### [INSTRUCTIONS FOR THE TASK]
Start with the line that holds "Click the vertical". Please copy it and each remaining line below exactly, leaving pictures out.

Pixel coordinate grounding data

===

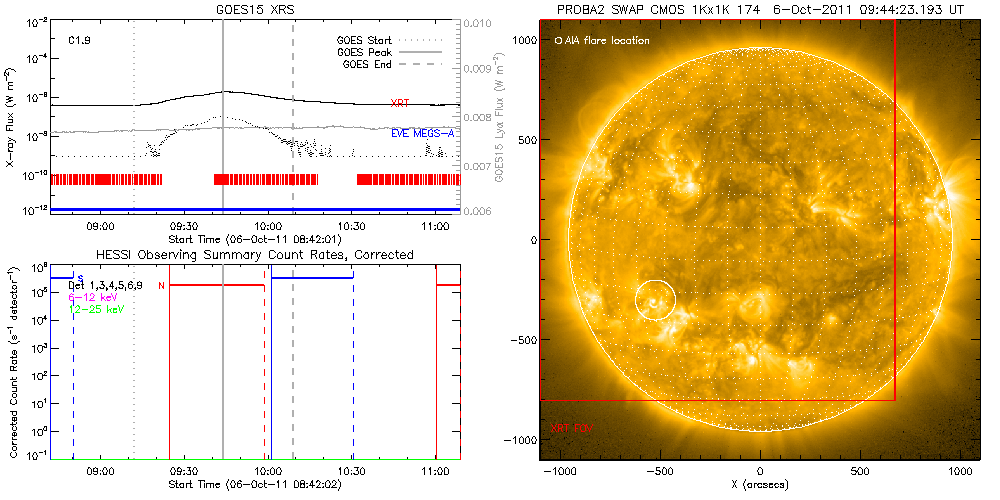This screenshot has height=500, width=1000.
Task: Click the blue EVE MEGS-A coverage bar
Action: pos(254,209)
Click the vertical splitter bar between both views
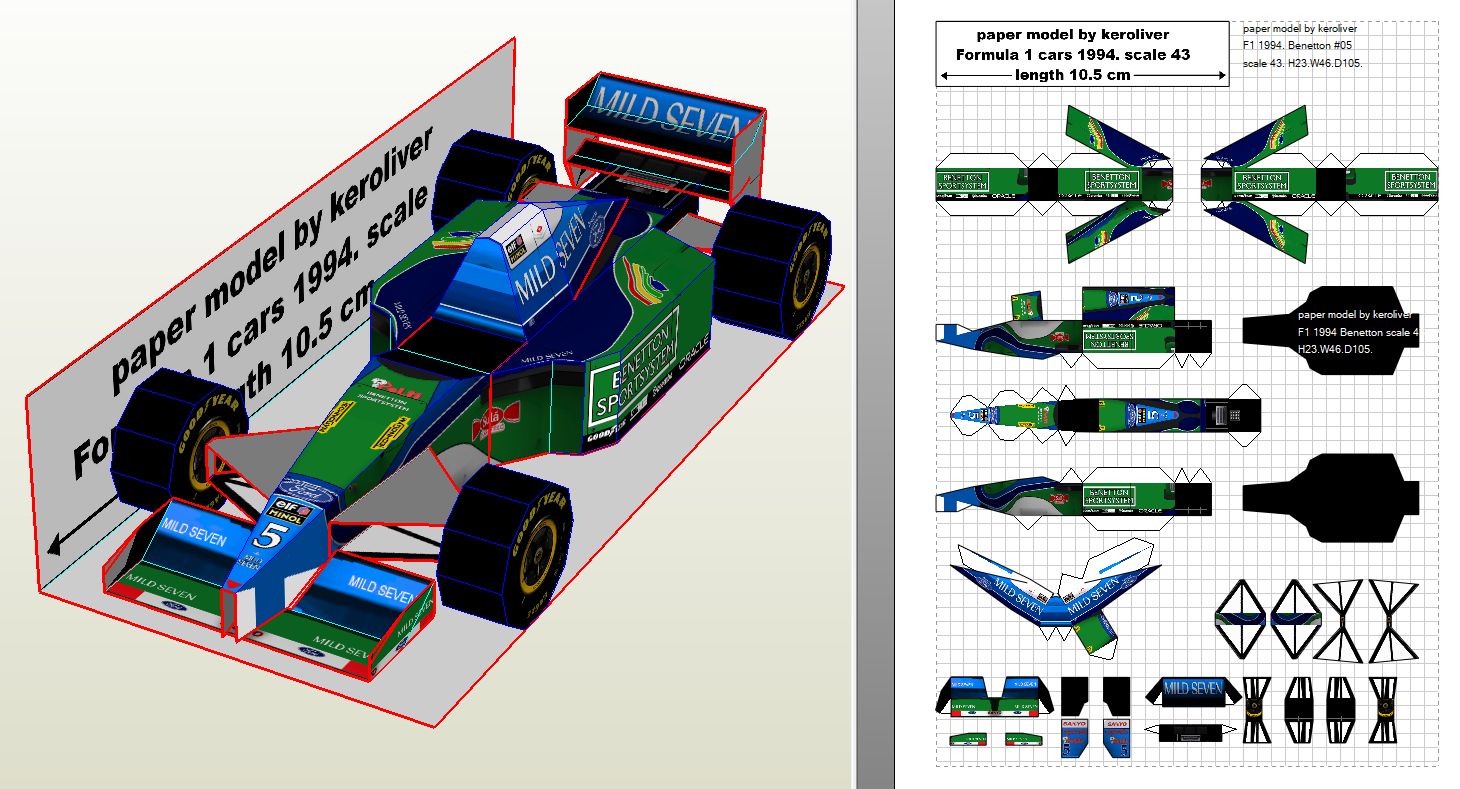Image resolution: width=1460 pixels, height=789 pixels. click(875, 394)
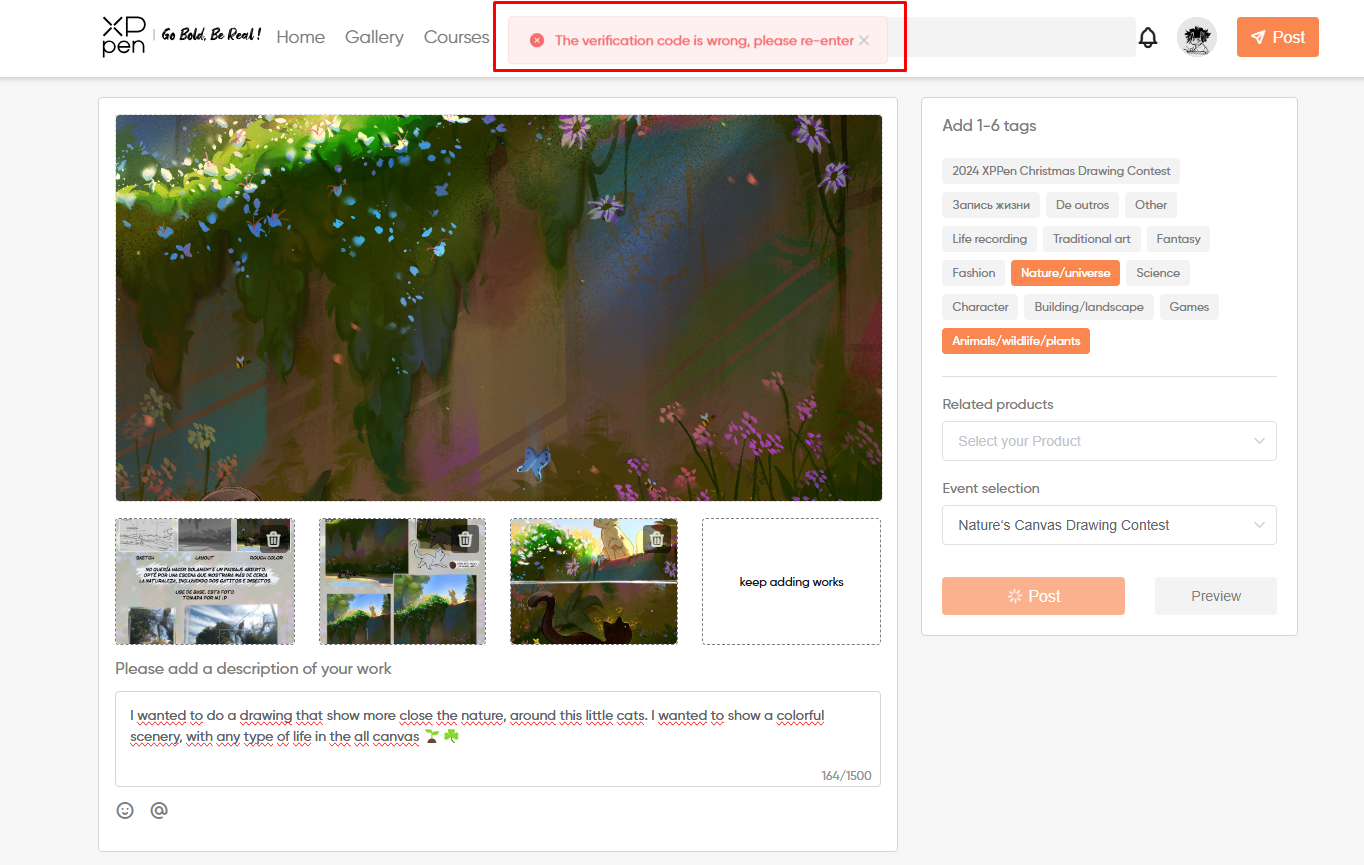The image size is (1364, 865).
Task: Expand the Select your Product dropdown
Action: tap(1108, 441)
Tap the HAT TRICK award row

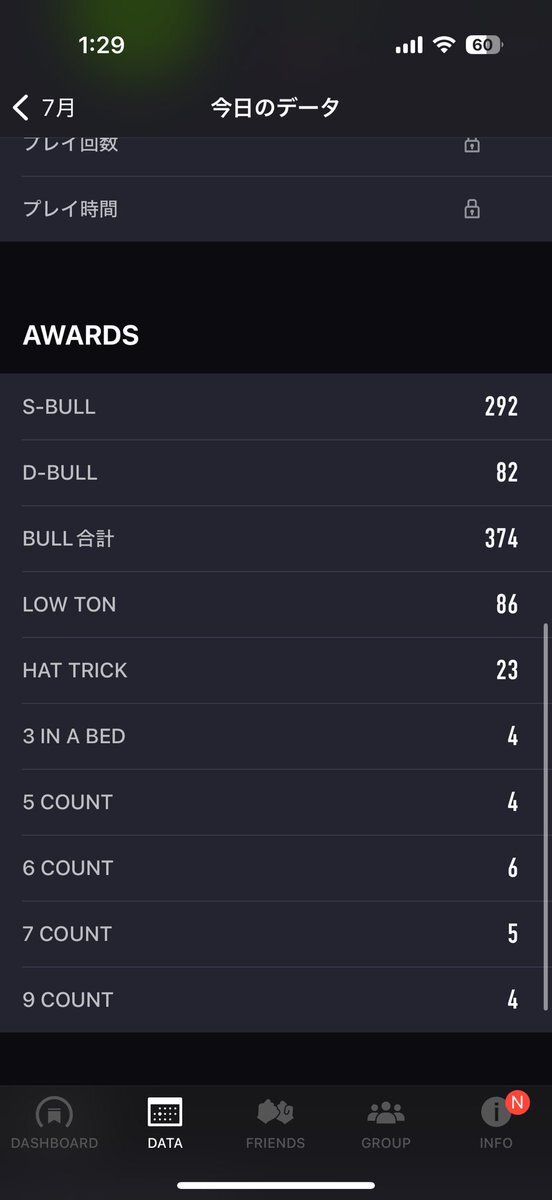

===

### [COMPLETED TASK]
Click the vertical splitter bar between both views
Image resolution: width=1460 pixels, height=789 pixels. click(875, 394)
The image size is (1364, 865).
Task: Expand the Select your Product dropdown
Action: tap(1108, 441)
Tap the HAT TRICK award row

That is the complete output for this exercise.